Rodriguez and Olivo Help to Usher in Exhibit on Latinx Photography


Dr. Yami Rodriguez, Assistant Professor of History, recently delivered opening remarks at the newest exhibit at the Michael C. Carlos Museum, titled “You Belong Here: Place, People, and Purpose in Latinx Photography.” A historian of Latinx communities, particularly those in the U.S. South, Rodriguez provided illuminating context for the exhibit by offering a chronology of relationships between Latinx communities in Atlanta and Emory University. Senior History major and Carlos Museum intern Cassandra Olivio, who worked with Rodriguez to secure the internship, created an interactive activity to accompany the exhibit. Read an excerpt from Rodriguez’s opening remarks along with a brief Q&A with Olivio about her experience below.

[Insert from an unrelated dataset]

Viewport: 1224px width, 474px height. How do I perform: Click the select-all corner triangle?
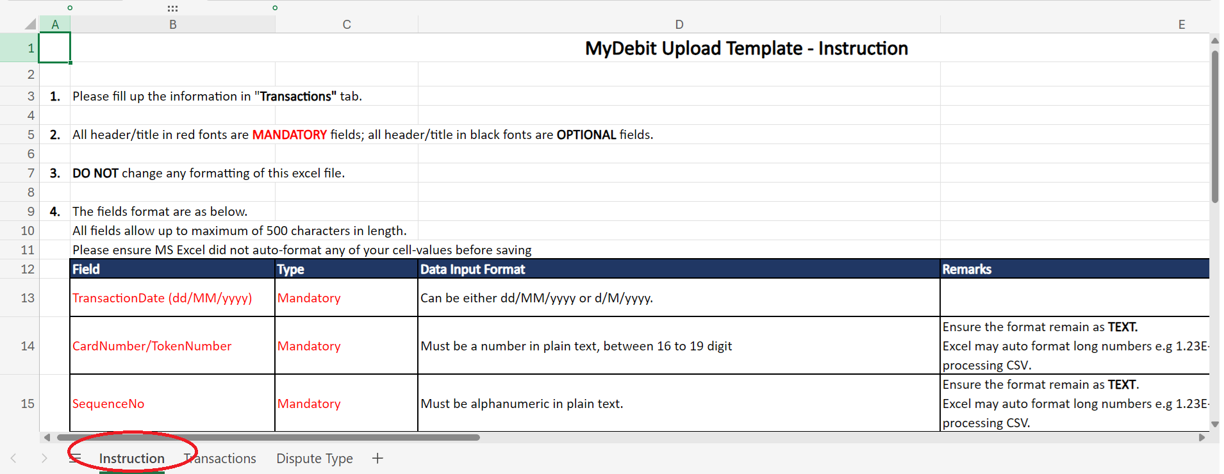coord(29,24)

Yami Rodriguez, Opening Remarks (excerpt)

“The effort to showcase a Latinx photography exhibit at Emory led me to consider change over time, and how this exhibit contributes to a long legacy of students, staff, and faculty that have worked to highlight and make space for Latinx experiences and voices at this institution. I therefore want to briefly highlight the collaborative work that has been and continues to be necessary in order to make a statement like ‘You Belong Here’ ring true.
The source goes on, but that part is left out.